Novel neo-clerodane diterpenoids from Teucrium quadrifarium and their anti-ferroptosis effect

1 Introduction

The genus Teucrium (Lamiaceae) comprises shrubs and herbs, and the majority predominantly distributed in southwest regions of China [1]. The phytochemical research on this genus revealed that diterpenes, flavonoids, and triterpenes were the main metabolites of this plant [2]. Diterpenoids are well known as one of the primary secondary metabolites within the Lamiaceae family, and several complex diterpenoid scaffolds have been reported from the genus Teucrium [3-5]. Especially, abietane and clerodane exhibit interesting biological activities, including anti-ferroptosis [6], anti-inflammatory [7], anti-neuroinflammation [8], antifeedant [9], and cytotoxic activities [10], which have drawn the interest of pharmacologist.

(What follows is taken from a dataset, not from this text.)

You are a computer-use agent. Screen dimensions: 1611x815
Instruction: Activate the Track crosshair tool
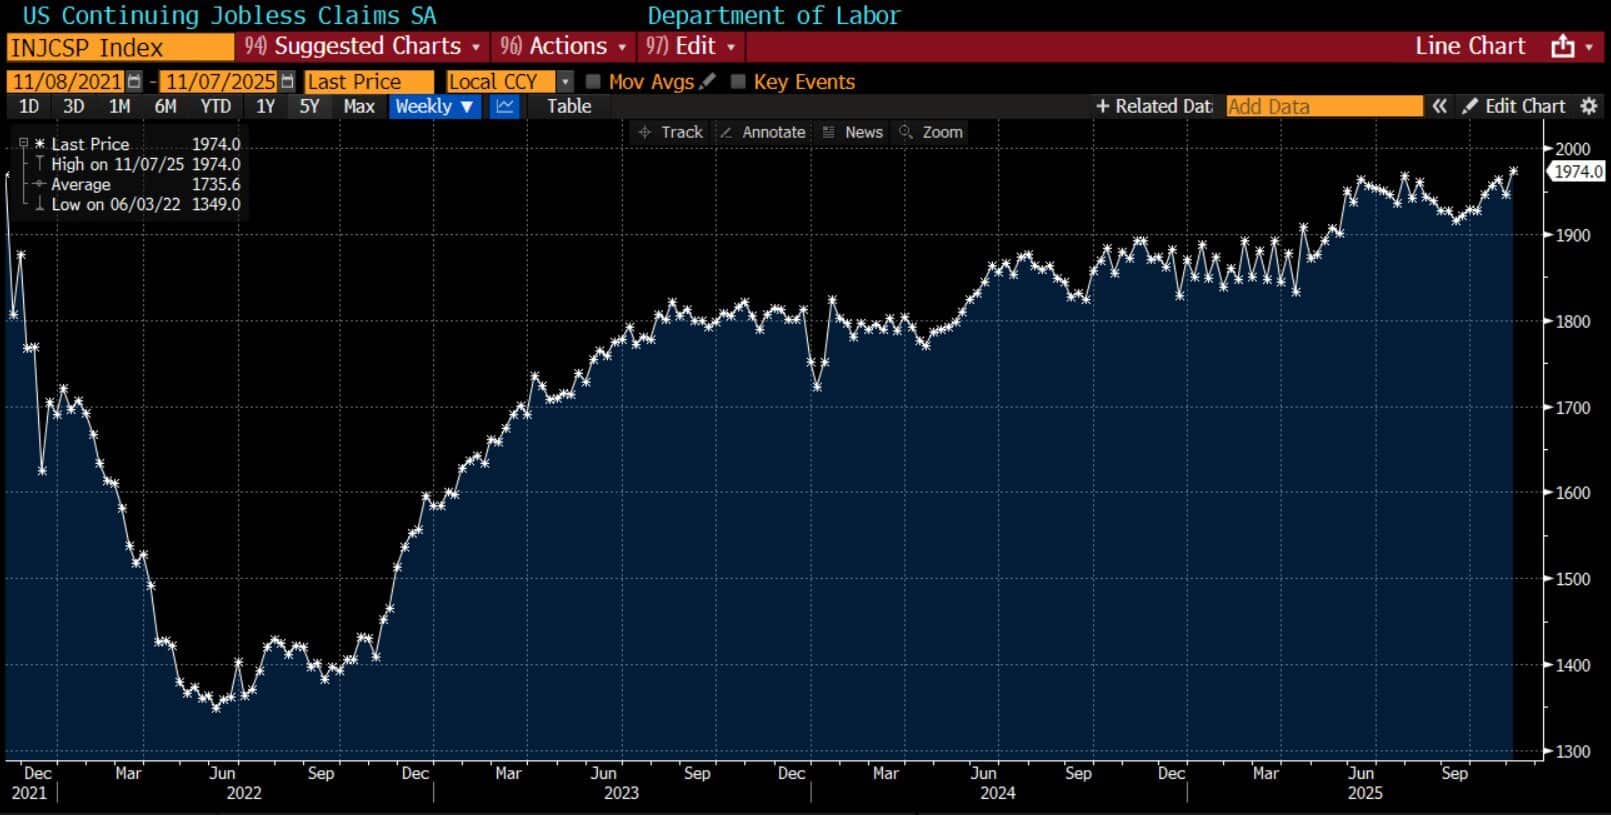pyautogui.click(x=670, y=132)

Teucrium quadrifarium, a plant of the genus Teucrium, is a folk medicine to treat wind heat syndrome, and nosotoxicosis [11, 12]. However, to date, the phytochemical investigation of T. quadrifarium has yielded only a few natural compounds, such as flavonoids [13] and neo-clerodane diterpenoids [14]. As part of our efforts to obtain structurally intriguing and biologically significant clerodane-diterpenoids, a phytochemical study of T. quadrifarium was undertaken. As a result, twenty clerodane diterpenoids, including four previously undescribed neo-clerodane diterpenoids (1–4) were obtained. Herein, the structural elucidation, and anti-ferroptosis effects of these isolates were reported.

2 Results and discussion

Teucrifaride A (1) possesses the molecular formula of C₁₉H₂₀O₆, based on the HR-ESI-MS ion at m/z 367.1149 [M + Na]⁺ (cacld 367.1152). In the ¹H NMR spectrum (Table 1), one methyl (δ_H 1.03) and three olefinic protons (δ_H 6.75, 7.46, 8.09) were observed. Moreover, in the ¹³C NMR (Table 2) spectrum, 19 carbon resonances were assigned to one methyl, five methylenes, seven methines, and six non-protonated carbons, respectively. Moreover, a characteristic furan ring [δ_H/δ_C 6.75 (d, J = 2.4 Hz)/108.4 (C-14), 7.46 (t, J = 1.8 Hz)/144.7 (C-15), 8.09 (s)/147.6 (C-16), and δ_C 127.8 (C-13)] was deduced based on the 1D NMR data. The ¹H-¹H COSY correlations of H₂−1/H₂−2/H₂−3/H-4, H-10/H₂−1, and H-6/H₂−7/H-8, H-8/H₃−17, combined with the HMBCs of H-4 (δ_H 3.12) with C-5, C-18, of H-6 (δ_H 4.50) with C-5, C-18, of H-10 (δ_H 2.90) with C-6, C-8, C-11, C-20, of H₃−17 (δ_H 1.03) with C-9, and of H-11, H-13, and H-16 with C-12 (δ_C 191.8) suggested that compound 1 was a characteristic neo-clerodane diterpenoid analogue, with one γ-lactonic ring unit [15]. In addition, an additional γ-lactonic ring fragment constructed via C-5–C-20 according to the key HMBC correlations of H-10, H-8, and H-11 with C-20, combined with the downfield characteristic at C-5 (δ_C 83.9). Thus, as shown in Fig. 1, the planner structure of 1 was constructed.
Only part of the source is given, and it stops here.